◆ Input data
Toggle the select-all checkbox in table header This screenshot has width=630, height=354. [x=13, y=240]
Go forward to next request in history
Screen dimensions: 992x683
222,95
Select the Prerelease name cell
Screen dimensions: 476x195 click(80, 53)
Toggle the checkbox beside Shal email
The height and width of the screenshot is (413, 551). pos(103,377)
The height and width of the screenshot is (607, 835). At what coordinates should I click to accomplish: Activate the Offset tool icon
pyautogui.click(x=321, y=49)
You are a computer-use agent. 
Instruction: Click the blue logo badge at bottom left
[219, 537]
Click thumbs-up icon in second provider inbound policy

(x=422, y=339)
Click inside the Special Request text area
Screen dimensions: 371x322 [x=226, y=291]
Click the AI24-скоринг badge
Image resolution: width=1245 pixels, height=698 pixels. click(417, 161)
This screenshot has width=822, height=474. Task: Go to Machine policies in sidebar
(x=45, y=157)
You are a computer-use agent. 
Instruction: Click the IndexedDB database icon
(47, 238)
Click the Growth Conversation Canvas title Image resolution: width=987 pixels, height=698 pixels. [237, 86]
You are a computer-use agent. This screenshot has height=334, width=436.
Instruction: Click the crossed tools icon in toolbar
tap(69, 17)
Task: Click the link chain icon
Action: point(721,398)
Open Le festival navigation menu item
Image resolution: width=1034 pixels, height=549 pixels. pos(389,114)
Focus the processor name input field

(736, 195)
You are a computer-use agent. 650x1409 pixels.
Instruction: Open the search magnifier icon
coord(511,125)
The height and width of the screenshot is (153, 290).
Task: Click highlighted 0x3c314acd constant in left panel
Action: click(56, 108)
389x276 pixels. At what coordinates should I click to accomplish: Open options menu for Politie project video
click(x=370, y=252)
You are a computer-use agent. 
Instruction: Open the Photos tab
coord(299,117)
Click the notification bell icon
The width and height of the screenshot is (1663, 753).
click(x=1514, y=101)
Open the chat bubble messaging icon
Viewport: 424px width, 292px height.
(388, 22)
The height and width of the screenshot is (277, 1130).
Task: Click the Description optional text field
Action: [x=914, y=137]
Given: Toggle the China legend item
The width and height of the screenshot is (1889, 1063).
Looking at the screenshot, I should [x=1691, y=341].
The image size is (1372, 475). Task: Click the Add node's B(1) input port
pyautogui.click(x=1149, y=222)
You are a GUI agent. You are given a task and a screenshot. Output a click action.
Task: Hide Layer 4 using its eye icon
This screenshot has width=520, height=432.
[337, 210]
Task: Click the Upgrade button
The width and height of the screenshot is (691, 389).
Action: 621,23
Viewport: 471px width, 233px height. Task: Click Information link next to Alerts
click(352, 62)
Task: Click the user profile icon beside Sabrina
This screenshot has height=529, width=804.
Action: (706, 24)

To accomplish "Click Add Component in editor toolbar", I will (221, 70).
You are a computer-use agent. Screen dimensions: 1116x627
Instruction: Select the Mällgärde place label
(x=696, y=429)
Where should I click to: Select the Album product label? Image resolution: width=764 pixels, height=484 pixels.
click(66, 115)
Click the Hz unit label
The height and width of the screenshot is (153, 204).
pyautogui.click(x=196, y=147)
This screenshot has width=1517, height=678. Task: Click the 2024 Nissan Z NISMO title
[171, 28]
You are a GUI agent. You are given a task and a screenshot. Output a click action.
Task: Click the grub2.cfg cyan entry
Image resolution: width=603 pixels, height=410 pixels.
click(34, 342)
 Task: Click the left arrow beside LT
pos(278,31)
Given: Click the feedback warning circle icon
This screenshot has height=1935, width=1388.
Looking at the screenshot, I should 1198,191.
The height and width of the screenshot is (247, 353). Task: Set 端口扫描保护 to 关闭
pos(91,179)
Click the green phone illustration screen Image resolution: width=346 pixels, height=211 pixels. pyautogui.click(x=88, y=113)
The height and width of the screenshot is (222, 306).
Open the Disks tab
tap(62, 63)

◆ Exercise directions
Restate each entry above word for word.

◆ Response
Toggle the select-all checkbox in table header This screenshot has width=630, height=354. [x=13, y=240]
Go forward to next request in history
Screen dimensions: 992x683
222,95
Select the Prerelease name cell
Screen dimensions: 476x195 click(80, 53)
Toggle the checkbox beside Shal email
The height and width of the screenshot is (413, 551). pos(103,377)
The height and width of the screenshot is (607, 835). At what coordinates should I click to accomplish: Activate the Offset tool icon
pyautogui.click(x=321, y=49)
You are a computer-use agent. 
Instruction: Click the blue logo badge at bottom left
[219, 537]
Click thumbs-up icon in second provider inbound policy

(x=422, y=339)
Click inside the Special Request text area
Screen dimensions: 371x322 [x=226, y=291]
Click the AI24-скоринг badge
Image resolution: width=1245 pixels, height=698 pixels. click(417, 161)
This screenshot has width=822, height=474. Task: Go to Machine policies in sidebar
(x=45, y=157)
You are a computer-use agent. 
Instruction: Click the IndexedDB database icon
(47, 238)
Click the Growth Conversation Canvas title Image resolution: width=987 pixels, height=698 pixels. [237, 86]
You are a computer-use agent. This screenshot has height=334, width=436.
Instruction: Click the crossed tools icon in toolbar
tap(69, 17)
Task: Click the link chain icon
Action: point(721,398)
Open Le festival navigation menu item
Image resolution: width=1034 pixels, height=549 pixels. pos(389,114)
Focus the processor name input field

(736, 195)
You are a computer-use agent. 650x1409 pixels.
Instruction: Open the search magnifier icon
coord(511,125)
The height and width of the screenshot is (153, 290).
Task: Click highlighted 0x3c314acd constant in left panel
Action: click(56, 108)
389x276 pixels. At what coordinates should I click to accomplish: Open options menu for Politie project video
click(x=370, y=252)
You are a computer-use agent. 
Instruction: Open the Photos tab
coord(299,117)
Click the notification bell icon
The width and height of the screenshot is (1663, 753).
click(x=1514, y=101)
Open the chat bubble messaging icon
Viewport: 424px width, 292px height.
(388, 22)
The height and width of the screenshot is (277, 1130).
Task: Click the Description optional text field
Action: [x=914, y=137]
Given: Toggle the China legend item
The width and height of the screenshot is (1889, 1063).
Looking at the screenshot, I should [x=1691, y=341].
The image size is (1372, 475). Task: Click the Add node's B(1) input port
pyautogui.click(x=1149, y=222)
You are a GUI agent. You are given a task and a screenshot. Output a click action.
Task: Hide Layer 4 using its eye icon
This screenshot has width=520, height=432.
[337, 210]
Task: Click the Upgrade button
The width and height of the screenshot is (691, 389).
Action: 621,23
Viewport: 471px width, 233px height. Task: Click Information link next to Alerts
click(352, 62)
Task: Click the user profile icon beside Sabrina
This screenshot has height=529, width=804.
Action: (706, 24)

To accomplish "Click Add Component in editor toolbar", I will (221, 70).
You are a computer-use agent. Screen dimensions: 1116x627
Instruction: Select the Mällgärde place label
(x=696, y=429)
Where should I click to: Select the Album product label? Image resolution: width=764 pixels, height=484 pixels.
click(66, 115)
Click the Hz unit label
The height and width of the screenshot is (153, 204).
pyautogui.click(x=196, y=147)
This screenshot has width=1517, height=678. Task: Click the 2024 Nissan Z NISMO title
[171, 28]
You are a GUI agent. You are given a task and a screenshot. Output a click action.
Task: Click the grub2.cfg cyan entry
Image resolution: width=603 pixels, height=410 pixels.
click(34, 342)
 Task: Click the left arrow beside LT
pos(278,31)
Given: Click the feedback warning circle icon
This screenshot has height=1935, width=1388.
Looking at the screenshot, I should 1198,191.
The height and width of the screenshot is (247, 353). Task: Set 端口扫描保护 to 关闭
pos(91,179)
Click the green phone illustration screen Image resolution: width=346 pixels, height=211 pixels. pyautogui.click(x=88, y=113)
The height and width of the screenshot is (222, 306).
Open the Disks tab
tap(62, 63)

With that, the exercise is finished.